Lucky Numbers Review

by Susan Granger (Ssg722 AT aol DOT com)
November 4th, 2000

http://www.susangranger.com/

Susan Granger's review of "LUCKY NUMBERS" (Paramount Pictures)
    This is John Travolta's unlucky year. First, "Battlefield Earth." Now, this long-delayed dark comedy directed by Nora Ephron ("Sleepless in Seattle," "You've Got Mail"). Travolta is Russ Richards, an overextended Harrisburg, Pennsylvania, TV weatherman who plots with a sexy, promiscuous Lotto-ball girl, Crystal Latroy, played by Lisa Kudrow ("Friends"), to rig the state numbers game to win $6.4 million.
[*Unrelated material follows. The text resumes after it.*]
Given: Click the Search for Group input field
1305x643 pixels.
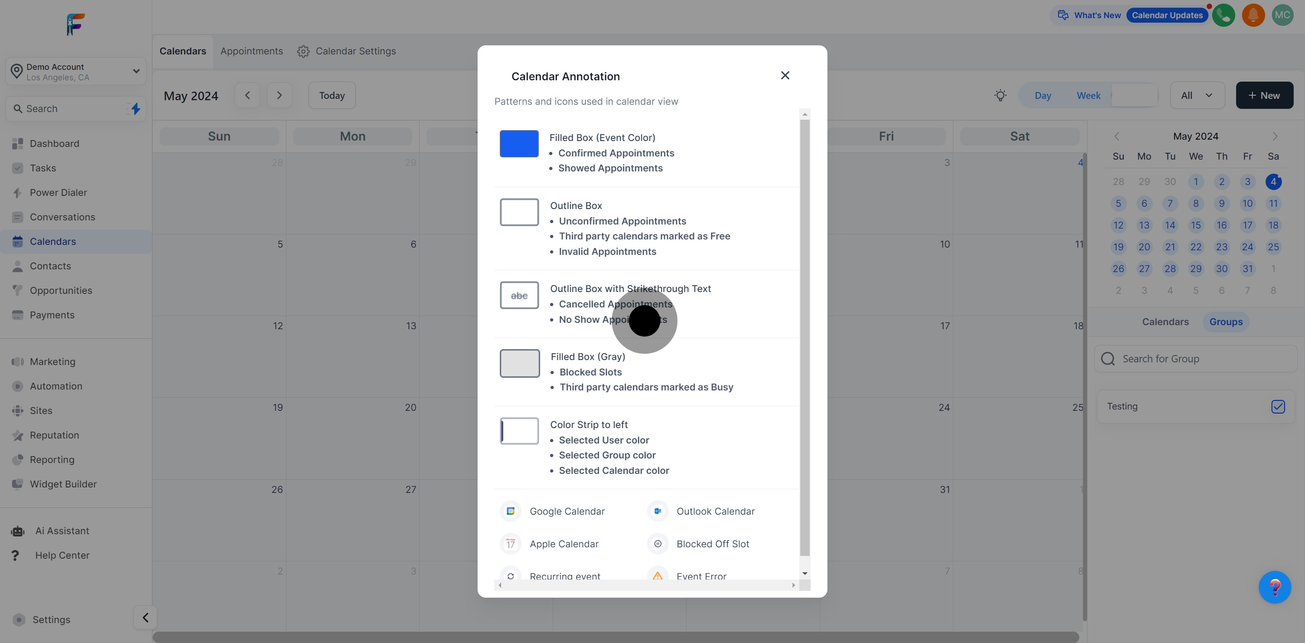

Crystal gets her moronic cousin (documentary film-maker Michael Moore) to purchase the winning ticket, but their double-dealing caper crumbles as everyone who knows about it wants a piece of the action. In the script by Adam Resnick ("Cabin Boy"), which is loosely based on a real incident from the '80s when someone tried to fix the daily number drawing in the Pennsylvania lottery, Russ Richards is a self-centered celebrity who has his own reserved table at the local Denny's and promises his audiences unseasonably mild weather in December. Problem is: he's is a shallow, unsympathetic character, as is Crystal Latroy - and neither John Travolta nor Lisa Kudrow can overcome that fatal flaw. No one cares if Richards' snowmobile business is tanking and that he may lose his beloved Jaguar convertible. In fact, all the characters - from Tim Roth as a strip club owner to Ed O'Neill as the TV station manager to Michael Rapaport as a hip-hop thug wielding a lethal World Series commemorative bat - are tacky, greedy and unethical. But Bill Pullman lends comic relief as a bumbling, inept cop who unwittingly breaks the case. When did John Travolta's voice get so whiny and irritating? And why is he eating himself out of a career as a leading man? On the Granger Movie Gauge of 1 to 10, "Lucky Numbers" is a mocking, mean-spirited 3. Everyone emerges a loser.